━━━ Record set
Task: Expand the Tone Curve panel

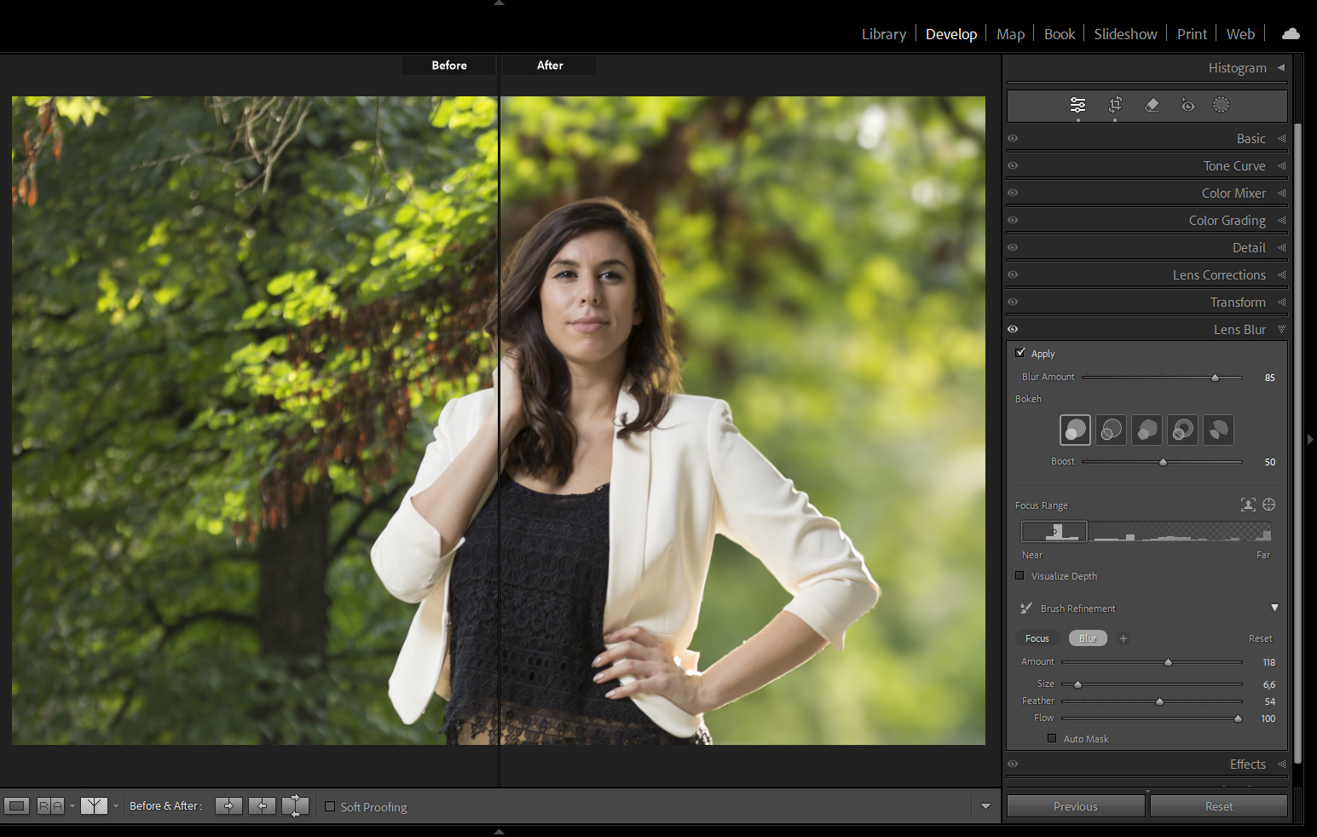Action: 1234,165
━━━━━━
━━━ Record set
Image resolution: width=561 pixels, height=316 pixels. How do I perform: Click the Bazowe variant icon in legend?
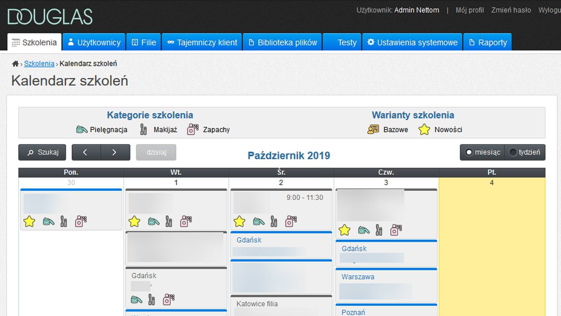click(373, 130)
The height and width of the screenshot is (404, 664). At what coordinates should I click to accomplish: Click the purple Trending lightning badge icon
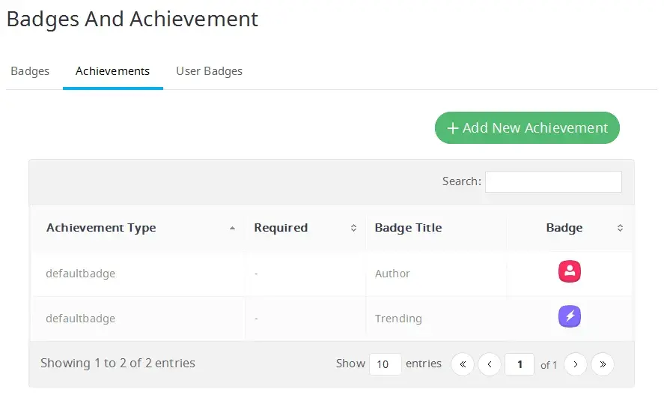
━━━━━━
━━━ Record set
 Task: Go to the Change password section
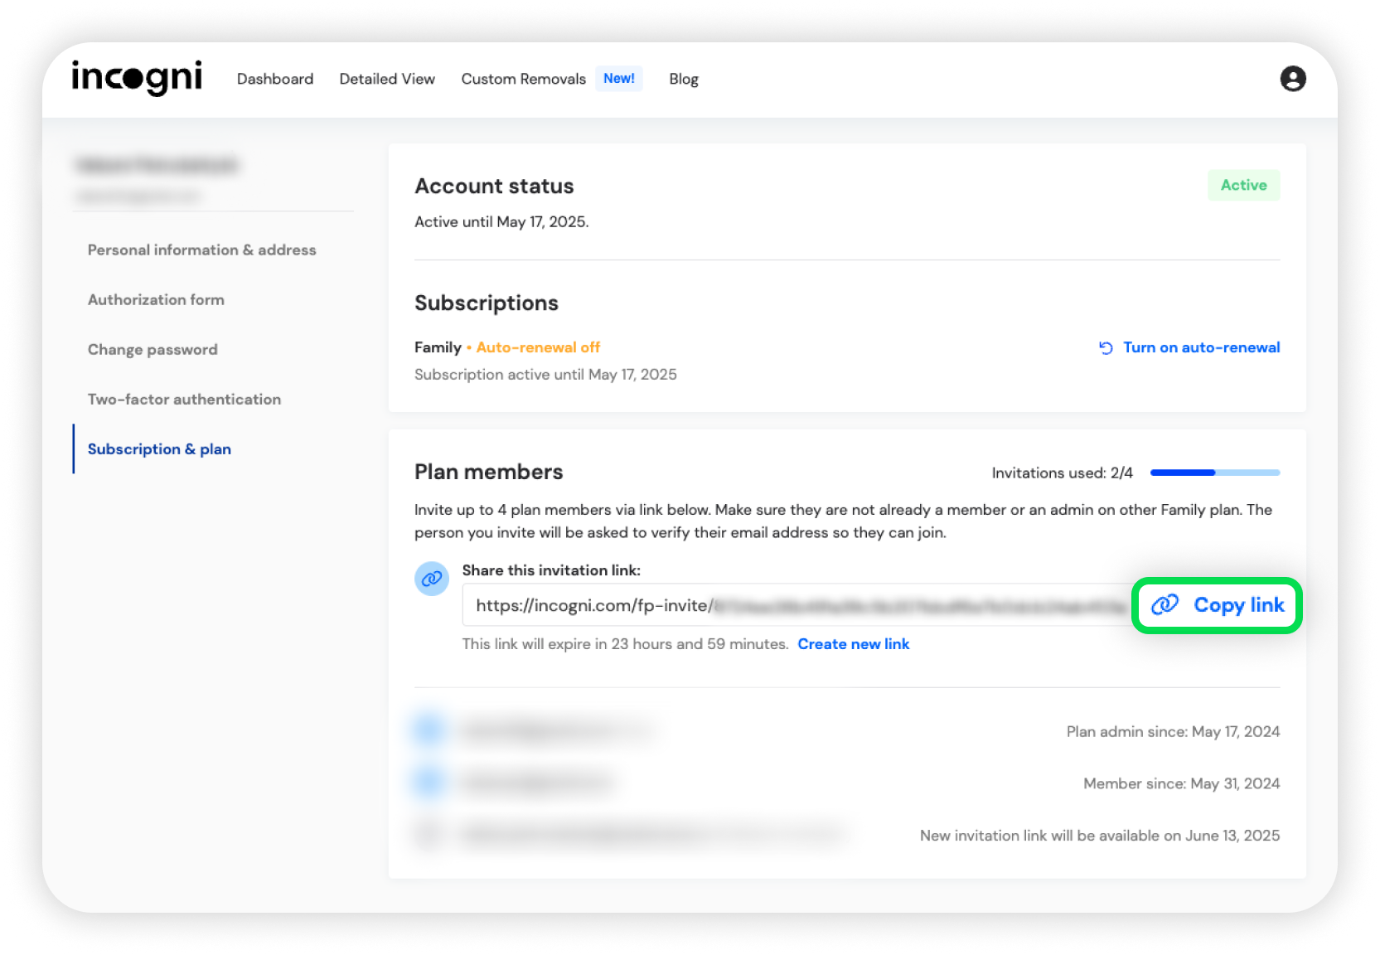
━━━━━━
» **What to produce**:
Transcribe only the lines above that start at the line containing "Image resolution: width=561" and end at the line containing "The height and". Omit pictures.

» **Reply**:
Image resolution: width=561 pixels, height=316 pixels. How do I perform: Click the Bazowe variant icon in legend?
click(373, 130)
The height and width of the screenshot is (404, 664). At what coordinates should I click to accomplish: Click the purple Trending lightning badge icon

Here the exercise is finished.